初戦闘!
前回のあらすじ
死んだと思ったら謎の空間でキャラクターを作成することに。本当にゲームみたいだと思いながら、ランダムで決められた個体値を利用してステータスに振っていきました。Dexとか何それって感じだったけど、頑張ったと思う!作成が終わった僕は再び眠りにつくのであった。
三度、目を覚ます。そこは見覚えのある場所だった。
「戻ってきたのか……」
始めに目覚めた石造りの部屋に僕は立っていた。辺りを見渡すと前と何の変わりもない。
念のために場所の確認をすると『現在地:??? B3F』と表示がされ、やはり同じ場所であることを悟る。
服装は前と絶えして変わらないが、以前より体が小さくなっており、右手にはいつの間に持っていたのか木の杖を持っていた。
名前を確認すると『CN:2号』と表示される。
本当に生まれ変わったんだな……
スキルで魔法を覚えたため、実際に使用できるか試してみる。まずは炎魔法を使おうと思うと頭の中に『ヴォム【Lv1】(3)』と表示される。これを唱えればいいのか?
何もない方向に杖を差し向け「ヴォム」と唱える。
すると杖から大人のこぶし大の炎球が飛び出し、やがて壁に激突した。
ごぉっ!と音を上げながら消えた炎の先には少し焼けたような跡が壁に残っている。
想像より小さかったが、そんなものでも僕は安心感を覚えた。
他の魔法も調べてみる。
無属性魔法からはステータスの上昇の『スターチェ(Atk)【Lv1】(2)』、 生活魔法からは炎を創造できる『ジャジャン(炎)【Lv1】(2)』が使用可能だった。
……はい、どう見ても使えません。取るものミスったかぁ?
MPを確認すると『MP:24/31』となっていた。レベルの後の()内の数字が消費MPらしい。
既に割り切って、ここをゲームだと思っている僕はベットで寝ることにした。
では、おやすみなさい。
4度目に目覚めた僕はMPが満タンになっていることを確認すると、出入り口から外に出る。リセットされたのか、僕が足を踏み入れるまで真っ暗だった。

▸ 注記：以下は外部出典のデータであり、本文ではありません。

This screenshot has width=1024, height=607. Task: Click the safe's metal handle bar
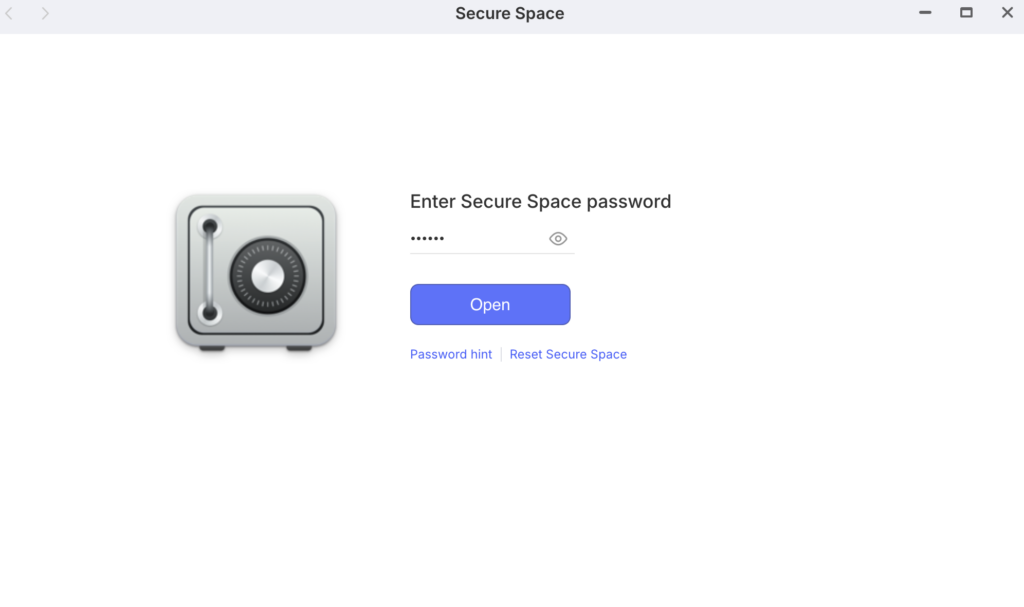click(209, 270)
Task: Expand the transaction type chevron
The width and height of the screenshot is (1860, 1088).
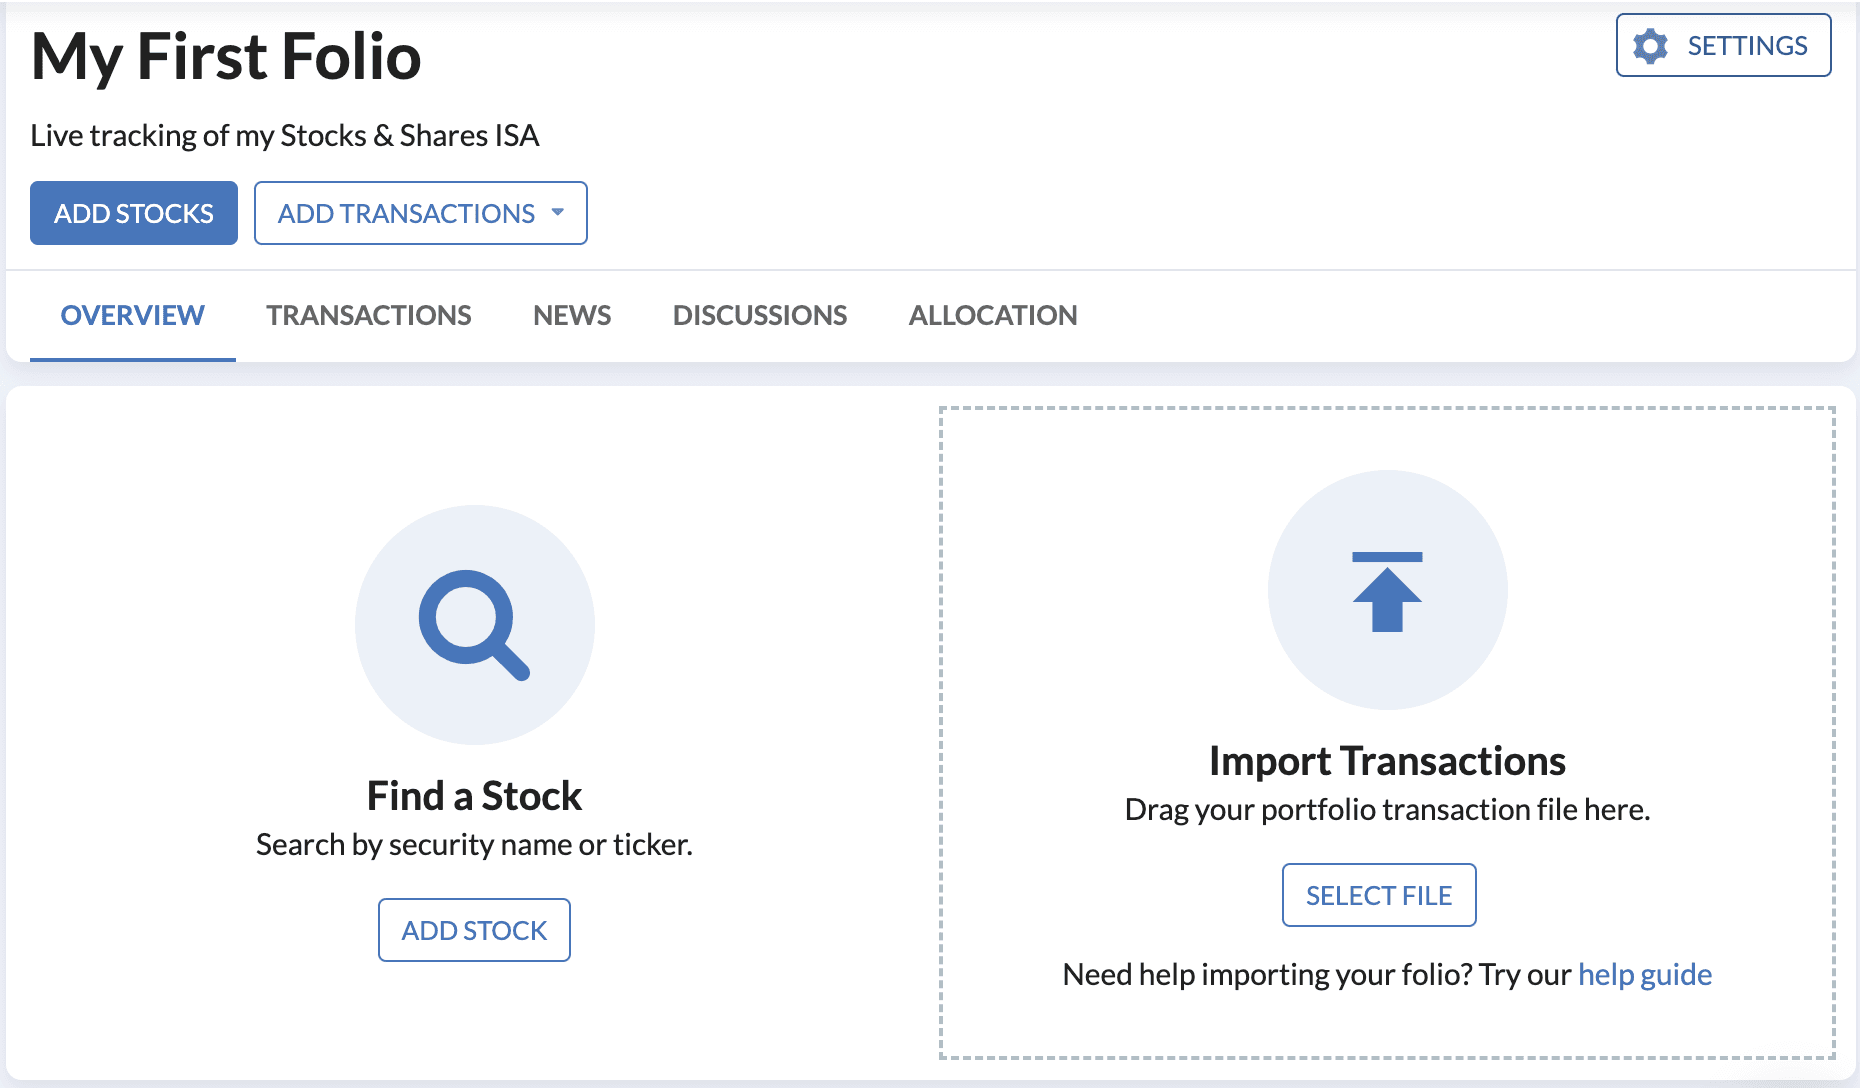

今回は前回の半分ほどで引き返す。前回の状況をゲームに当てはめると、敵の出現はランダムエンカウントなのだと思う。
2戦連続はキツいからな。
引き返し始めて10歩進んだかというところで正面に2体のコボルトが産み落とされる。
……あー、ゲームならこんなこともあるよね。
先手必勝と杖を右手のコボルトに向けて「ヴォム!」と唱える。
コボルトは炎球にぶつかると後ろに倒れ、起き上がろうとして事切れた。まさかの一撃か?
「ウヴォォォォッ!」
っと、ゆっくり観察している余裕はなかったっ!
もう一体のコボルトがこちらに向けてこん棒を振り下ろす。それを左手で受け、右手の杖を横薙ぎにぶつける。
こちらの方がダメージを喰らったが、これで終わりだ。
また振りかぶってきたコボルトに、それより早く胸元に杖の先端を向ける。意外に賢いのか、コボルトは振りかぶったまま動きが止まった。心なしかコボルトの目には恐怖が映っているように思えた。
僕は死にたくない。悪いが死んでくれ。
「ヴォム」
杖から放たれた炎球はそのままコボルトを弾き、その命を燃やした。
頭の中にメッセージが表示される。
『ココボルト達を倒した。Exp:6 獲得』
こいつらはコボルトではなくココボルトというらしかった。まぁ、どっちでもかまわないか。
思いの外疲れたため死骸はそのまま、HPは4しか減っていなかったがベットへと戻ることにした。
「はぁ……」
元からそうなのか、そういう風に変わってしまったのかわからないが、生き物を殺して何ともない自分はおかしいのではないだろうか。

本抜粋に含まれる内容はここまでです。